Wie kann die Arche auf lange Sicht erhalten bleiben?

Meine Intention ist, dass wir die Kindertagesstätte Arche Noah langfristig in rumänische Hände übergeben. Ich kann mir aber durchaus eine weitere Begleitung aus Kassel vorstellen.
 

Mittlerweile gibt es bereits mehrere Jahrgänge an Absolventen. Haben Sie zu diesen noch Kontakt?

Wir behalten die Absolventen in der Betreuung, ich bin mit vielen in Kontakt. Wir verlieren auch manche wieder an das Milieu, aber in der Hauptsache kann ich sagen, sie gehen ihren Weg, arbeiten. Wir haben auch Abiturienten, nicht wenige. Das Ziel ist, dass wir sie in das normale Leben einführen, dass sie ein Selbstwertgefühl bekommen, um sich auch durchzusetzen – was sie von zu Hause nicht mitnehmen können. Wir wünschen uns, dass sie eine richtige Ausbildung bekommen und nicht nur jobben. Die jungen Menschen, die von Hause aus benachteiligt sind, sollen in der Gesellschaft ihren Platz finden und sich akzeptiert fühlen. Rumänien braucht diese Menschen.
 

Frau Dithmar, wir danken Ihnen für das Gespräch.

----

*SCHRIFTLICHE ANWEISUNG 1*.
In wessen Hände soll die Kindertagesstätte Arche Noah laut dem Text über die Kindertagesstätte langfristig übergeben werden?
*SCHRIFTLICHE ANWEISUNG 2*.
Schreiben Sie aus dem Text über die Kindertagesstätte Arche Noah die Stelle ab, die mit „Mittlerweile gibt es“ beginnt und bis einschließlich „braucht diese Menschen.“ weitergeht.

----

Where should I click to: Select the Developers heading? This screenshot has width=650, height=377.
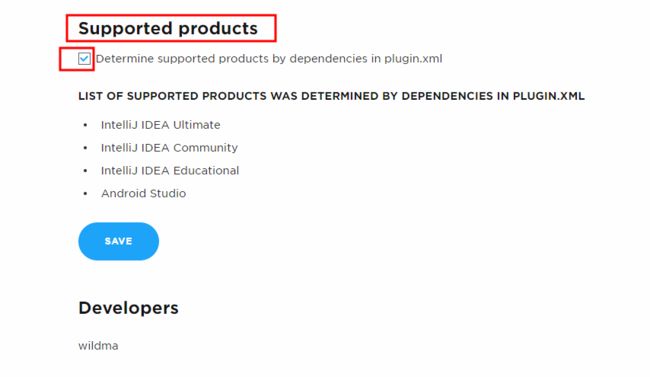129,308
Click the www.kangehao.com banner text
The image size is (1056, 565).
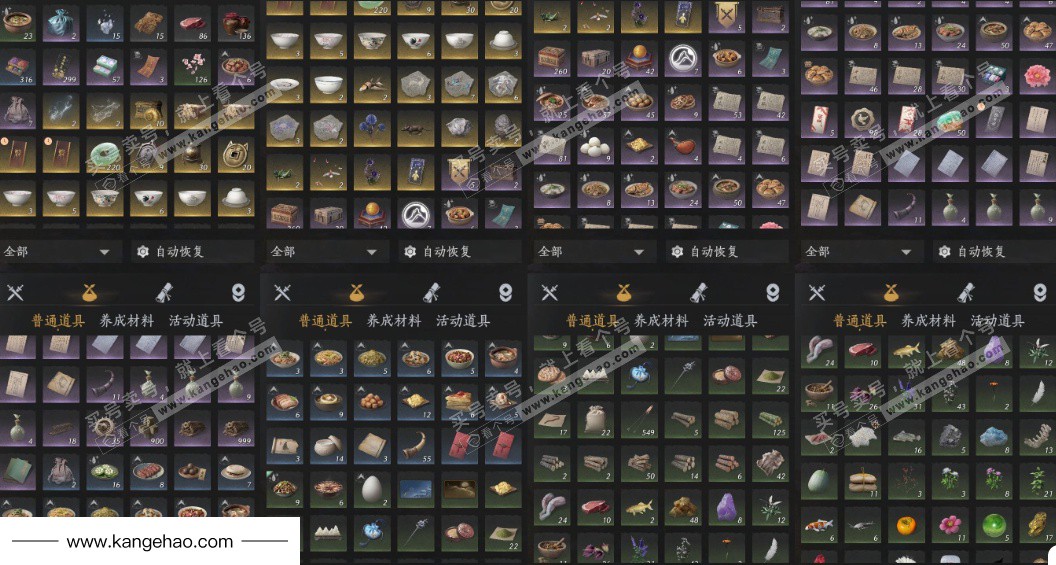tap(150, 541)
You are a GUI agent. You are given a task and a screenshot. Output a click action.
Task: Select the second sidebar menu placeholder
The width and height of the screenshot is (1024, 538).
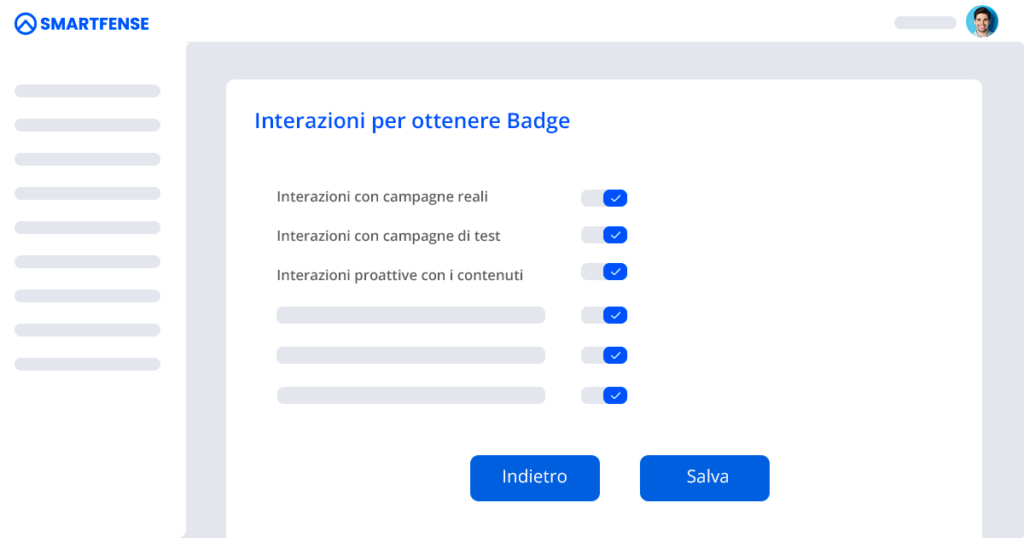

----

*ERGEBNIS 1*.
Sie soll langfristig in rumänische Hände übergeben werden.

*ERGEBNIS 2*.
Mittlerweile gibt es bereits mehrere Jahrgänge an Absolventen. Haben Sie zu diesen noch Kontakt?

Wir behalten die Absolventen in der Betreuung, ich bin mit vielen in Kontakt. Wir verlieren auch manche wieder an das Milieu, aber in der Hauptsache kann ich sagen, sie gehen ihren Weg, arbeiten. Wir haben auch Abiturienten, nicht wenige. Das Ziel ist, dass wir sie in das normale Leben einführen, dass sie ein Selbstwertgefühl bekommen, um sich auch durchzusetzen – was sie von zu Hause nicht mitnehmen können. Wir wünschen uns, dass sie eine richtige Ausbildung bekommen und nicht nur jobben. Die jungen Menschen, die von Hause aus benachteiligt sind, sollen in der Gesellschaft ihren Platz finden und sich akzeptiert fühlen. Rumänien braucht diese Menschen.